## ACTIVITY
Take the part that opens with the line containing "Identify the location of y-axis-title: Fe" and closes with the line containing "The height and width of the screenshot is (682, 975).". Rewrite only that part, replacing "Describe" with "Name" and leaving everything else unchanged.
....................
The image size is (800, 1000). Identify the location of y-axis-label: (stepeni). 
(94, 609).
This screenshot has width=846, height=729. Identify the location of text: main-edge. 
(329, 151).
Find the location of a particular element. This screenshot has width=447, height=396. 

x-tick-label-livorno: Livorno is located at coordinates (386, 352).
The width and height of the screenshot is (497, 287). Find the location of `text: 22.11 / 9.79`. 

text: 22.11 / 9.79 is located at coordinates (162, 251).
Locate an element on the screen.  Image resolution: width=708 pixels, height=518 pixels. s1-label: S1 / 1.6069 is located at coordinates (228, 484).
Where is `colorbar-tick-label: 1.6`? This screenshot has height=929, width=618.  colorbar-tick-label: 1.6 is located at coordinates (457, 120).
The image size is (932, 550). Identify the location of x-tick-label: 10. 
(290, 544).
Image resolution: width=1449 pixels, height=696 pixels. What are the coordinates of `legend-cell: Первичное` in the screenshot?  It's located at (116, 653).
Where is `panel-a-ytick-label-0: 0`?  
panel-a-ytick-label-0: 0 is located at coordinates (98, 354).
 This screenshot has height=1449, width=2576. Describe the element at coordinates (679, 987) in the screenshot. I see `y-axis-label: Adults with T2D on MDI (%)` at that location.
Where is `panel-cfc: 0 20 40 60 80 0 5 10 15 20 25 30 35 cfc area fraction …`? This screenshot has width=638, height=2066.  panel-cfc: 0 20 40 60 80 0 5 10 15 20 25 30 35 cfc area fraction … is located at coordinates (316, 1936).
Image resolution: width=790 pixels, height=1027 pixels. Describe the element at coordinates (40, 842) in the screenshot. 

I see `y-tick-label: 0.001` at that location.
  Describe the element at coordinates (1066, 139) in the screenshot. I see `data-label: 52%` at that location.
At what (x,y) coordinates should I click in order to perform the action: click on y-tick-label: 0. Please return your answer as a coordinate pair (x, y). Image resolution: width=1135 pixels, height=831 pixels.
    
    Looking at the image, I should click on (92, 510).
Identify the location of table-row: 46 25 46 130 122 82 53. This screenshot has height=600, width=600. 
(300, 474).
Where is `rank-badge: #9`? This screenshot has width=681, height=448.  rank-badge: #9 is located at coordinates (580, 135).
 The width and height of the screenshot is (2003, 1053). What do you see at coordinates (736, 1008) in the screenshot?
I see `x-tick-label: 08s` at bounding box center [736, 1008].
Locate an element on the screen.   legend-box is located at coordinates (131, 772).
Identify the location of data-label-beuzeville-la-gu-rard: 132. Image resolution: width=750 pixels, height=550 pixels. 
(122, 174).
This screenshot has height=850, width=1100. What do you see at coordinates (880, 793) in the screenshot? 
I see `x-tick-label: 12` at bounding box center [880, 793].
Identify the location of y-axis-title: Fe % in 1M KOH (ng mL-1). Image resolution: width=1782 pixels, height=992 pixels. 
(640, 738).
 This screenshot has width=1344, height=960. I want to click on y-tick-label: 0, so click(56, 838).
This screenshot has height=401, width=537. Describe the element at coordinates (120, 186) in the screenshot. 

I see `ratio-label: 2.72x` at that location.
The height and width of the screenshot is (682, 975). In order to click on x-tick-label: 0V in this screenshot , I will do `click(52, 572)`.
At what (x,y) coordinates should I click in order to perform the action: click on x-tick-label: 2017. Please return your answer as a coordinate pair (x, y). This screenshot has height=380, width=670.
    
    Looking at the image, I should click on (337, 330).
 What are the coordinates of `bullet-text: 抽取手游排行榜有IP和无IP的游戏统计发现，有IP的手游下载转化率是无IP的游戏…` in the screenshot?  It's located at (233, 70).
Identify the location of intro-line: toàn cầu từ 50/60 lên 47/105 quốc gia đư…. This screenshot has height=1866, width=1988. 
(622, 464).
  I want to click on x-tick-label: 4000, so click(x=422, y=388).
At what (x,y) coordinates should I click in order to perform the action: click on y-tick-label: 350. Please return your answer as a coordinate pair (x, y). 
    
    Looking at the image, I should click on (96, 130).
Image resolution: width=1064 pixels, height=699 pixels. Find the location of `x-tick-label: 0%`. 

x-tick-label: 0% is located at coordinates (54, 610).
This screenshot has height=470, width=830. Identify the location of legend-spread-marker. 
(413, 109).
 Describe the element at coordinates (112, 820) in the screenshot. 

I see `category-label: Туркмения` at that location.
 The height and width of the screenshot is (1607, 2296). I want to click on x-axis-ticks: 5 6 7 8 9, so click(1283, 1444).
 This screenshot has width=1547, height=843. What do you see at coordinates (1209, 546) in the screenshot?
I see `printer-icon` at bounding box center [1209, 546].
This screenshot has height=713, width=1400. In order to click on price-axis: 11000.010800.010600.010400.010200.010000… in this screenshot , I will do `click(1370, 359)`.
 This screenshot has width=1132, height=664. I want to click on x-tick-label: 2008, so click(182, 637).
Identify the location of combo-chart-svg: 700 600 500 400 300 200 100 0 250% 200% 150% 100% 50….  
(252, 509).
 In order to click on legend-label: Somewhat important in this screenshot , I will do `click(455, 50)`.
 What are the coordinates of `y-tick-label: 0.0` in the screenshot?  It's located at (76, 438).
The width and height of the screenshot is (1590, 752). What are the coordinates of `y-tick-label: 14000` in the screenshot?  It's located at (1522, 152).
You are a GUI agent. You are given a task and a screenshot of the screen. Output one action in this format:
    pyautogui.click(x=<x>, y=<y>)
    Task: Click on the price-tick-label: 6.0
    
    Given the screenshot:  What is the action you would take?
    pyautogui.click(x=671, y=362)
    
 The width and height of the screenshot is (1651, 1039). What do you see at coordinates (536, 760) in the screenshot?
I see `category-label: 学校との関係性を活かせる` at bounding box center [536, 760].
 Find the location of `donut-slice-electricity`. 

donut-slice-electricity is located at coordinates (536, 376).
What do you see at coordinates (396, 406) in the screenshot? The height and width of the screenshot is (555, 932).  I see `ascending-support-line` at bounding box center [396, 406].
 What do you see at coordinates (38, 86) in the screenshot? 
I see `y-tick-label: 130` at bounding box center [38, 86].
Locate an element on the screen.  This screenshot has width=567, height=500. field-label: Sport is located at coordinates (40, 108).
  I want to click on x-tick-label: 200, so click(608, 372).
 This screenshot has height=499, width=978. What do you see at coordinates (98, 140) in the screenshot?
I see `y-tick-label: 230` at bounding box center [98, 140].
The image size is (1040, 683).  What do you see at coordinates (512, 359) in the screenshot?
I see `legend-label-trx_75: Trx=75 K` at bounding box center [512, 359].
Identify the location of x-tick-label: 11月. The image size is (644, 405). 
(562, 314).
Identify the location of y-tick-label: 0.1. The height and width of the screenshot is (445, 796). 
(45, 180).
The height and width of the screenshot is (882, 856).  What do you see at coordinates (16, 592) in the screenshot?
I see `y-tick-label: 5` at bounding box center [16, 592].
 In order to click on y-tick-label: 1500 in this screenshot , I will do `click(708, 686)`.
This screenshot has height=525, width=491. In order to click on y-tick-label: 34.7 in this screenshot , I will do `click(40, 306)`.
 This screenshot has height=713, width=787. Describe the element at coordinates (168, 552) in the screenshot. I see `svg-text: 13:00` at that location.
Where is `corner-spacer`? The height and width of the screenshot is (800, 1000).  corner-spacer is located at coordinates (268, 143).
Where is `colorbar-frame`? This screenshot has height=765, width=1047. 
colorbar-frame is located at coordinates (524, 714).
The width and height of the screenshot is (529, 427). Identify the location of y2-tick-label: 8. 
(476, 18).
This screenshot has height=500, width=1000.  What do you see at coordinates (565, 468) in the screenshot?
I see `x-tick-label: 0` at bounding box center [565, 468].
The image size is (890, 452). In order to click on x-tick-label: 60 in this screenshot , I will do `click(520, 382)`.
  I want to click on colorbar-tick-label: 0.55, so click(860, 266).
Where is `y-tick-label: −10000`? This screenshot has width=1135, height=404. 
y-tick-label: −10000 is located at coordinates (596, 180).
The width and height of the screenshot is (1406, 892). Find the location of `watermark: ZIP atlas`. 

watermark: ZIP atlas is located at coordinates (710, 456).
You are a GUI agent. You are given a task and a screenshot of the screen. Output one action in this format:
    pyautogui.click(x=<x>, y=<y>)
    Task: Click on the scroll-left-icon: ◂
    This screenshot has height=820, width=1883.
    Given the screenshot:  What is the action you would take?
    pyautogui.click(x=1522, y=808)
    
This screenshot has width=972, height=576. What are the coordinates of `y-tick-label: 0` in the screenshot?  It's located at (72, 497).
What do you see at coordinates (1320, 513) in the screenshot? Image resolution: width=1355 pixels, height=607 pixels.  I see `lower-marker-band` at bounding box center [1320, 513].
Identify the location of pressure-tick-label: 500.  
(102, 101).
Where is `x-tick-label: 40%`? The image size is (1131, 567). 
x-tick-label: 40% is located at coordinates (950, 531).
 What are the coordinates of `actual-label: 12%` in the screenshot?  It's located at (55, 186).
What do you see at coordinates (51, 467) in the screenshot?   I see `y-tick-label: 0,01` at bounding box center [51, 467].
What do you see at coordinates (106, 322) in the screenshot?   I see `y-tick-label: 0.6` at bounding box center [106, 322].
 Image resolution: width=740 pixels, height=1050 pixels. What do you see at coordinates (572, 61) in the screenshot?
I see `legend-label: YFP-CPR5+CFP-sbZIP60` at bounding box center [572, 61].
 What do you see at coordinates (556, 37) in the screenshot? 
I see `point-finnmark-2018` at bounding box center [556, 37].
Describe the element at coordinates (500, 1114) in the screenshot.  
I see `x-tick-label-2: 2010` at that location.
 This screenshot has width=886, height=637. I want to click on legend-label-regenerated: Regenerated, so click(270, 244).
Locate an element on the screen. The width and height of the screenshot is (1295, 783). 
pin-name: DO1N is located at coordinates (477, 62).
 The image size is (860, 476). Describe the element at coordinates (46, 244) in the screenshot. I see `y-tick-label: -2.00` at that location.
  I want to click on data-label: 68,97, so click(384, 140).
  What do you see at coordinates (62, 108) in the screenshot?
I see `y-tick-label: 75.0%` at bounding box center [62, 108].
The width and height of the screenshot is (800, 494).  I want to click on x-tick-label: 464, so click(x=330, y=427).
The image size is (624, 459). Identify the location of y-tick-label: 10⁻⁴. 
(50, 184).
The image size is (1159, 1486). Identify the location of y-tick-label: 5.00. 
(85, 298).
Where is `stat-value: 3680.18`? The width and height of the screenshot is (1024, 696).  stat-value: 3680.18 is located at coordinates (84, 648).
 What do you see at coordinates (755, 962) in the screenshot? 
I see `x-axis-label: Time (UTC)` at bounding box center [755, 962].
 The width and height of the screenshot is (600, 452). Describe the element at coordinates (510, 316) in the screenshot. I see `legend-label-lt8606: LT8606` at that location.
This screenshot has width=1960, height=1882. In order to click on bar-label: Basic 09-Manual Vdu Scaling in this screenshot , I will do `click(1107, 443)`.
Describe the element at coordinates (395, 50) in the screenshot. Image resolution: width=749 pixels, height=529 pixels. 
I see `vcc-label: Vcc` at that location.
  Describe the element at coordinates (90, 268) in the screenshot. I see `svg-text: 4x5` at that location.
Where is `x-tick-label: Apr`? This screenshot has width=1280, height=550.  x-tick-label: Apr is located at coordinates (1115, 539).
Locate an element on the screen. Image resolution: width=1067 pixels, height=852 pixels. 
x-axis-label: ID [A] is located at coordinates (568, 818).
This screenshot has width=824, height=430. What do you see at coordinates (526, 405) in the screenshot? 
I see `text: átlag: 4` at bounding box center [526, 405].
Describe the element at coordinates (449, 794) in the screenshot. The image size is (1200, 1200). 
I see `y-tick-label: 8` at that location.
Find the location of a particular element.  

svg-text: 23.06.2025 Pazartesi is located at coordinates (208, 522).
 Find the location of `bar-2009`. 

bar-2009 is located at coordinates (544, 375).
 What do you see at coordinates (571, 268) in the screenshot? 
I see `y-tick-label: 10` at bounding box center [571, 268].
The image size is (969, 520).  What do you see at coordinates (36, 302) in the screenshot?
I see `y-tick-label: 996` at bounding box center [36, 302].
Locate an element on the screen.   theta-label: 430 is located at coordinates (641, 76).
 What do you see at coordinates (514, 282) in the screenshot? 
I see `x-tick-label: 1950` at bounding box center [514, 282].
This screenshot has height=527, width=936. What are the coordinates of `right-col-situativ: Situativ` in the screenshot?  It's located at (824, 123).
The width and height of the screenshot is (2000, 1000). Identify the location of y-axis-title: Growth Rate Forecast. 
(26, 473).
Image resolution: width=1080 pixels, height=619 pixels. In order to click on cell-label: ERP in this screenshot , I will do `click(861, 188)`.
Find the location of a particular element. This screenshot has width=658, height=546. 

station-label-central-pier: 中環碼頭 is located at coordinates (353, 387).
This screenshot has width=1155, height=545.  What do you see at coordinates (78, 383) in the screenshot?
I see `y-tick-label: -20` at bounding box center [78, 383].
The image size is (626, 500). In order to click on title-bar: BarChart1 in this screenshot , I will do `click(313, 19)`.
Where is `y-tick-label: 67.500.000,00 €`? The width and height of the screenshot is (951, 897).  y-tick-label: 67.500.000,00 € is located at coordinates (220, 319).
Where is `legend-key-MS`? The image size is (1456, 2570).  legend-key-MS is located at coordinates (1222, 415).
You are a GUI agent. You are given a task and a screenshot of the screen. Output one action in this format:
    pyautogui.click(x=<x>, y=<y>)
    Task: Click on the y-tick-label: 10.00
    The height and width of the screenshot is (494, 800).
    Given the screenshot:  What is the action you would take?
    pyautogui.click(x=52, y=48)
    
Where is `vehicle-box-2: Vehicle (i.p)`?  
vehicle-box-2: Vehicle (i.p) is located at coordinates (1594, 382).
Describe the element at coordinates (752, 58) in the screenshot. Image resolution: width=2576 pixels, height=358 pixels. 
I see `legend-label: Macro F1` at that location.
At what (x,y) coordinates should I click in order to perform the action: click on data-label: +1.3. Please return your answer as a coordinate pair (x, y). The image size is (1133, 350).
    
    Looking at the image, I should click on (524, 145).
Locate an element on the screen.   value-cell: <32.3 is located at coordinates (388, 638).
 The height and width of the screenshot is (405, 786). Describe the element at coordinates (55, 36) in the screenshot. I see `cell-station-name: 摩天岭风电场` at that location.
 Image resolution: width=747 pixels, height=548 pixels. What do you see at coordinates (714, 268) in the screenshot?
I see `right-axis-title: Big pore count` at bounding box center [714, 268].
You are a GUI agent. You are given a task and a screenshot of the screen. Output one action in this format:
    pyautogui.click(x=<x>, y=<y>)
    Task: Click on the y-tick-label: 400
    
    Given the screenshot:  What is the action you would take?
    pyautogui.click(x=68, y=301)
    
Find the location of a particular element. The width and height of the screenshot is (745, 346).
....................
## THE ANSWER
Identify the location of y-axis-title: Fe % in 1M KOH (ng mL-1). Image resolution: width=1782 pixels, height=992 pixels. 
(640, 738).
 This screenshot has width=1344, height=960. I want to click on y-tick-label: 0, so click(56, 838).
This screenshot has height=401, width=537. Name the element at coordinates (120, 186) in the screenshot. 

I see `ratio-label: 2.72x` at that location.
The height and width of the screenshot is (682, 975). In order to click on x-tick-label: 0V in this screenshot , I will do `click(52, 572)`.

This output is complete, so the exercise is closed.